▸ Description of the task: Please copy every line of the records below that holds the word "computer".

[Collected data entries]
***

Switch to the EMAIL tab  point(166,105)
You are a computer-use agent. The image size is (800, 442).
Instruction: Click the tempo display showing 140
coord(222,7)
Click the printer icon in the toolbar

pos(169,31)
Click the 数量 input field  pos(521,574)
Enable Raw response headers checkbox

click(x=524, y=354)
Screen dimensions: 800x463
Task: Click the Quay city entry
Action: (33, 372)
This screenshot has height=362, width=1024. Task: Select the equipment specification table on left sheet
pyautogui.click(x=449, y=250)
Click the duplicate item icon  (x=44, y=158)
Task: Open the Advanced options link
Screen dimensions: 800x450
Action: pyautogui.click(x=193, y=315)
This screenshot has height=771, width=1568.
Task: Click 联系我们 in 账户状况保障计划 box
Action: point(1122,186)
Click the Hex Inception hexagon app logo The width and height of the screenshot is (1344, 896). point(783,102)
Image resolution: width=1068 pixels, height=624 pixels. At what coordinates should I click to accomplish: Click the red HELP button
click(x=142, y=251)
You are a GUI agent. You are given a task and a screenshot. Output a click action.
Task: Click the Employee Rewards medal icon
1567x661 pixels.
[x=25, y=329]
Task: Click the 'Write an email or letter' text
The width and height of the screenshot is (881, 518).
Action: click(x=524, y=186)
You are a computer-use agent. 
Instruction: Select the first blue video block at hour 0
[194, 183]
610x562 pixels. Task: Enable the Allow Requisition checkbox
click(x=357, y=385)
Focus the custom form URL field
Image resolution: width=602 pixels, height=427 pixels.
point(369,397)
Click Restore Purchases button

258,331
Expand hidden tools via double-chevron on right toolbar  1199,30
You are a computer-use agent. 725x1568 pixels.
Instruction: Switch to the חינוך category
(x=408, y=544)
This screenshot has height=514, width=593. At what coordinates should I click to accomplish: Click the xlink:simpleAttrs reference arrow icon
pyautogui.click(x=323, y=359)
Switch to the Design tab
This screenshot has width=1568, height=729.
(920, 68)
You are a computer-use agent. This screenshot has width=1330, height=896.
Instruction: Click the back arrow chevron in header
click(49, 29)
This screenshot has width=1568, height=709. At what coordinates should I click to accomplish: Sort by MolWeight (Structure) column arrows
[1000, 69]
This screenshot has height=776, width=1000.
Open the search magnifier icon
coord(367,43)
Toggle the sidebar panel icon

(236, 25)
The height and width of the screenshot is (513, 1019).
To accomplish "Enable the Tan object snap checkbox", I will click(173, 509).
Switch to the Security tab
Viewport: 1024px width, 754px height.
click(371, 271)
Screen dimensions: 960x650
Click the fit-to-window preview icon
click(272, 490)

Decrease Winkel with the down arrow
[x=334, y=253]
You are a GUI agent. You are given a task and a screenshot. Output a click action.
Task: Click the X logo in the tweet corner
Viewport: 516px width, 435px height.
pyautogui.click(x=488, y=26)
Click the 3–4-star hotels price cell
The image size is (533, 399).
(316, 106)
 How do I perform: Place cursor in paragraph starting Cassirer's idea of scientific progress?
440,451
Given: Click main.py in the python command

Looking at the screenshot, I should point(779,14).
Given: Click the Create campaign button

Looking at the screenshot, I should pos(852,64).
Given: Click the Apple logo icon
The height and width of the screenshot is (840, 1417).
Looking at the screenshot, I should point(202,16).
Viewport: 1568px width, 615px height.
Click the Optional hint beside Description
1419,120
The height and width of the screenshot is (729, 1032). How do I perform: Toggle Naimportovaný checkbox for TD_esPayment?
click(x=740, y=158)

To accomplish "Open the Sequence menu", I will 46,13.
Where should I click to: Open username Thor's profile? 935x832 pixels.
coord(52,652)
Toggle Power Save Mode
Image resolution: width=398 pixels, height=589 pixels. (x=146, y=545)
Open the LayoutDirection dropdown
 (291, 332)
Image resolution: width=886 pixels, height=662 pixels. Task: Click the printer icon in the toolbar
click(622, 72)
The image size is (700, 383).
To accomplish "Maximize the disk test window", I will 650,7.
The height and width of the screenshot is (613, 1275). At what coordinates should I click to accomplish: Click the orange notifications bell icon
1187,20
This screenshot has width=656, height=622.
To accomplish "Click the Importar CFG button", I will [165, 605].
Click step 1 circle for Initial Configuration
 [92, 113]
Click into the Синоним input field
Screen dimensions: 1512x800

***

▸ Completed exercise:
You are a computer-use agent. The image size is (800, 442).
You are a computer-use agent. 
You are a computer-use agent. 725x1568 pixels.
You are a computer-use agent. This screenshot has width=1330, height=896.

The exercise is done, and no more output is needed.